start Supplied passage

Indigo is a deep color close to the color wheel blue (a primary color in the RGB color space), as well as to some variants of ultramarine, based on the ancient dye of the same name. The word "indigo" comes from the Latin word indicum, meaning "Indian", as the dye was originally exported to Europe from India.

It is traditionally regarded as a color in the visible spectrum, as well as one of the seven colors of the rainbow: the color between blue and violet; however, sources differ as to its actual position in the electromagnetic spectrum.

The first known recorded use of indigo as a color name in English was in 1289.

History 

Indigofera tinctoria and related species were cultivated in East Asia, Egypt, India, Bangladesh and Peru in antiquity. The earliest direct evidence for the use of indigo dates to around 4000 BC and comes from Huaca Prieta, in contemporary Peru. Pliny the Elder mentions India as the source of the dye after which it was named. It was imported from there in small quantities via the Silk Road.

The Ancient Greek term for the dye was  ("Indian dye"), which, adopted to Latin (second declension case) as indicum or indico and via Portuguese, gave rise to the modern word indigo. 

Spanish explorers discovered an American species of indigo and began to cultivate the product in Guatemala. The English and French subsequently began to encourage indigo cultivation in their colonies in the West Indies.

In North America, indigo was introduced by Eliza Lucas into colonial South Carolina, where it became the colony's second-most important cash crop (after rice). Before the Revolutionary War, indigo accounted for more than one-third of the value of exports from the American colonies.

Blue dye can be made from two different types of plants: the indigo plant, which produces the best results, and from the woad plant Isatis tinctoria, also known as pastel. For a long time, woad was the main source of blue dye in Europe. Woad was replaced by true indigo as trade routes opened up, and both plant sources have now been largely replaced by synthetic dyes.

Classification as a spectral color 

The Early Modern English word indigo referred to the dye, not to the color (hue) itself, and indigo is not traditionally part of the basic color-naming system. Modern sources place indigo in the electromagnetic spectrum between 420 and 450 nanometers, which lies on the short-wave side of color wheel (RGB) blue, towards (spectral) violet.

The correspondence of this definition with colors of actual indigo dyes, though, is disputed. Optical scientists Hardy and Perrin list indigo as between 445 and 464 nm wavelength, which occupies a spectrum segment from roughly the color wheel (RGB) blue extending to the long-wave side, towards azure.

Isaac Newton introduced indigo as one of the seven base colors of his work. In the mid-1660s, when Newton bought a pair of prisms at a fair near Cambridge, the East India Company had begun importing indigo dye into England, supplanting the homegrown woad as source of blue dye. In a pivotal experiment in the history of optics, the young Newton shone a narrow beam of sunlight through a prism to produce a rainbow-like band of colors on the wall. In describing this optical spectrum, Newton acknowledged that the spectrum had a continuum of colors, but named seven: "The originall or primary colours are Red, yellow, Green, Blew, & a violet purple; together with Orang, Indico, & an indefinite varietie of intermediate gradations." He linked the seven prismatic colors to the seven notes of a western major scale, as shown in his color wheel, with orange and indigo as the semitones. Having decided upon seven colors, he asked a friend to repeatedly divide up the spectrum that was projected from the prism onto the wall:

I desired a friend to draw with a pencil lines cross the image, or pillar of colours, where every one of the seven aforenamed colours was most full and brisk, and also where he judged the truest confines of them to be, whilst I held the paper so, that the said image might fall within a certain compass marked on it. And this I did, partly because my own eyes are not very critical in distinguishing colours, partly because another, to whom I had not communicated my thoughts about this matter, could have nothing but his eyes to determine his fancy in making those marks.

end Supplied passage
start Data provided

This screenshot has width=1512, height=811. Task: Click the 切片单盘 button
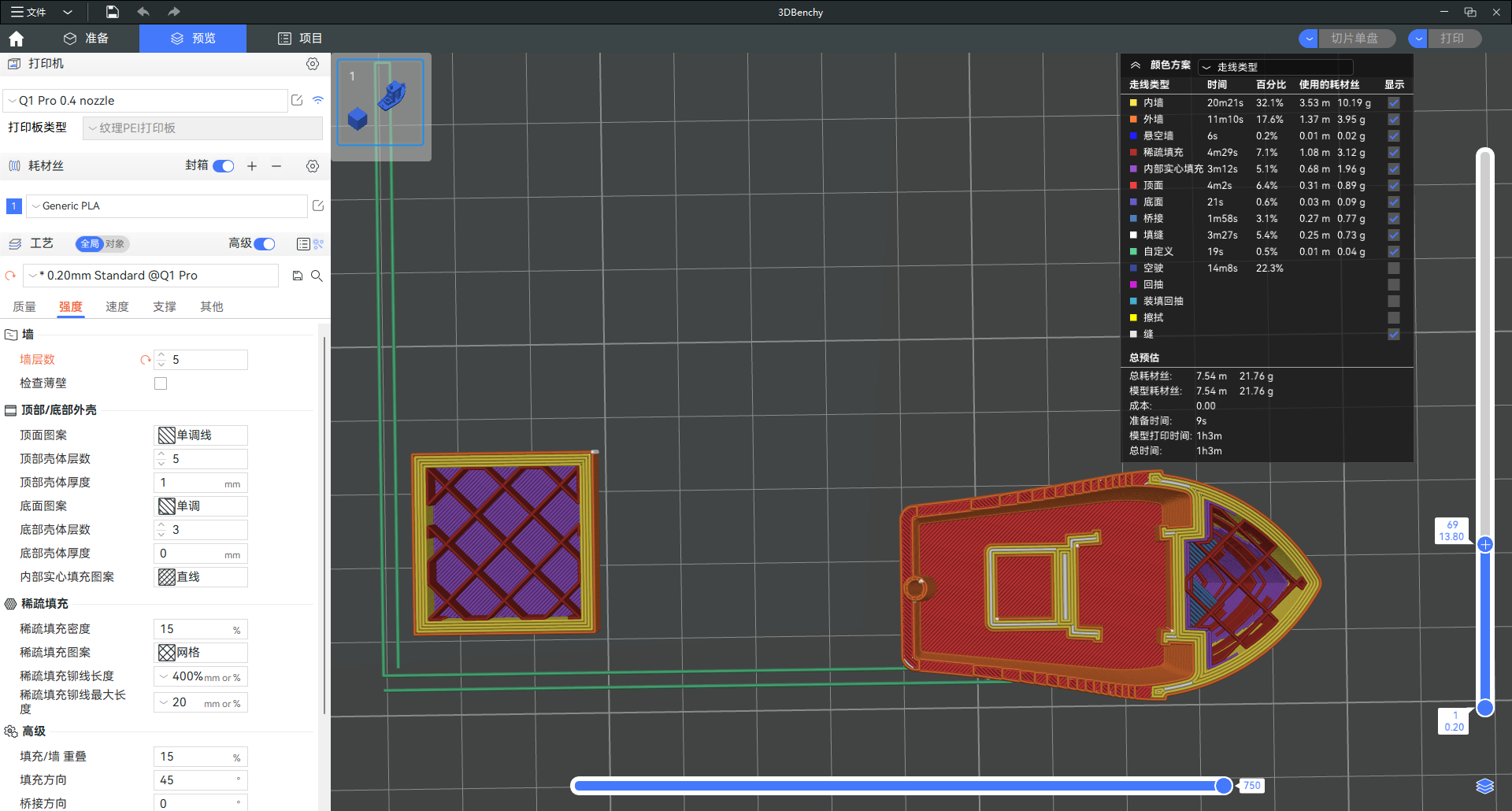click(1354, 39)
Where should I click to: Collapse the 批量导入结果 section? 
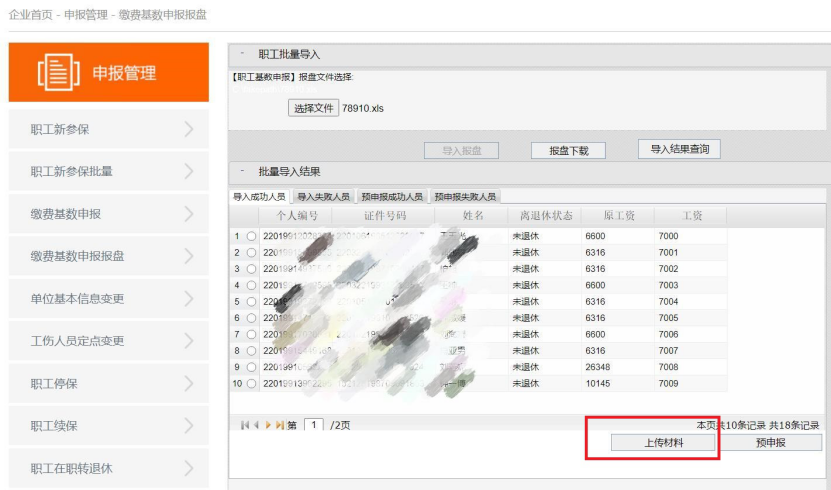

end Data provided

Your tasks:
[A] In the passage on indigo, why did Newton have a friend mark the boundaries of the colors projected from the prism? Answer in one to three sentences.
[B] Pick up the passage on indigo after its final sentence and carry it forward.

Expected responses:
[A] Newton's own eyes were not very critical in distinguishing colors. He also wanted someone he had not told his thoughts on the matter to, so that the marks would depend on nothing but that person's eyes.

[B]
Indigo is therefore counted as one of the traditional colors of the rainbow, the order of which is given by the mnemonics "Richard of York gave battle in vain" and Roy G. Biv. James Clerk Maxwell and Hermann von Helmholtz accepted indigo as an appropriate name for the color flanking violet in the spectrum.

Later scientists concluded that Newton named the colors differently from current usage.
According to Gary Waldman, "A careful reading of Newton's work indicates that the color he called indigo, we would normally call blue; his blue is then what we would name blue-green or cyan." If this is true, Newton's seven spectral colors would have been:

The human eye does not readily differentiate hues in the wavelengths between what are now called blue and violet. If this is where Newton meant indigo to lie, most individuals would have difficulty distinguishing indigo from its neighbors. According to Isaac Asimov, "It is customary to list indigo as a color lying between blue and violet, but it has never seemed to me that indigo is worth the dignity of being considered a separate color. To my eyes, it seems merely deep blue."

Modern color scientists typically divide the spectrum between violet and blue at about 450 nm, with no indigo.

Distinction among the four major tones of indigo 
Like many other colors (orange, rose, and violet are the best-known), indigo gets its name from an object in the natural world—the plant named indigo once used for dyeing cloth (see also Indigo dye).

The color "electric indigo" is a bright and saturated color between the traditional indigo and violet. This is the brightest color indigo that can be approximated on a computer screen; it is a color located between the (primary) blue and the color violet of the RGB color wheel.

The web color blue violet or deep indigo is a tone of indigo brighter than pigment indigo, but not as bright as electric indigo.

The color pigment indigo is equivalent to the web color indigo and approximates the color indigo that is usually reproduced in pigments and colored pencils.

The color of indigo dye is a different color from either spectrum indigo or pigment indigo. This is the actual color of the dye. A vat full of this dye is a darker color, approximating the web color midnight blue.

Below are displayed these four major tones of indigo.

Electric indigo 

"Electric indigo" is brighter than the pigment indigo reproduced below. When plotted on the CIE chromaticity diagram, this color is at 435 nanometers, in the middle of the portion of the spectrum traditionally considered indigo, i.e., between 450 and 420 nanometers. This color is only an approximation of spectral indigo, since actual spectral colors are outside the gamut of the sRGB color system.

Deep indigo (web color blue-violet) 

At right is displayed the web color "blue-violet", a color intermediate in brightness between electric indigo and pigment indigo. It is also known as "deep indigo".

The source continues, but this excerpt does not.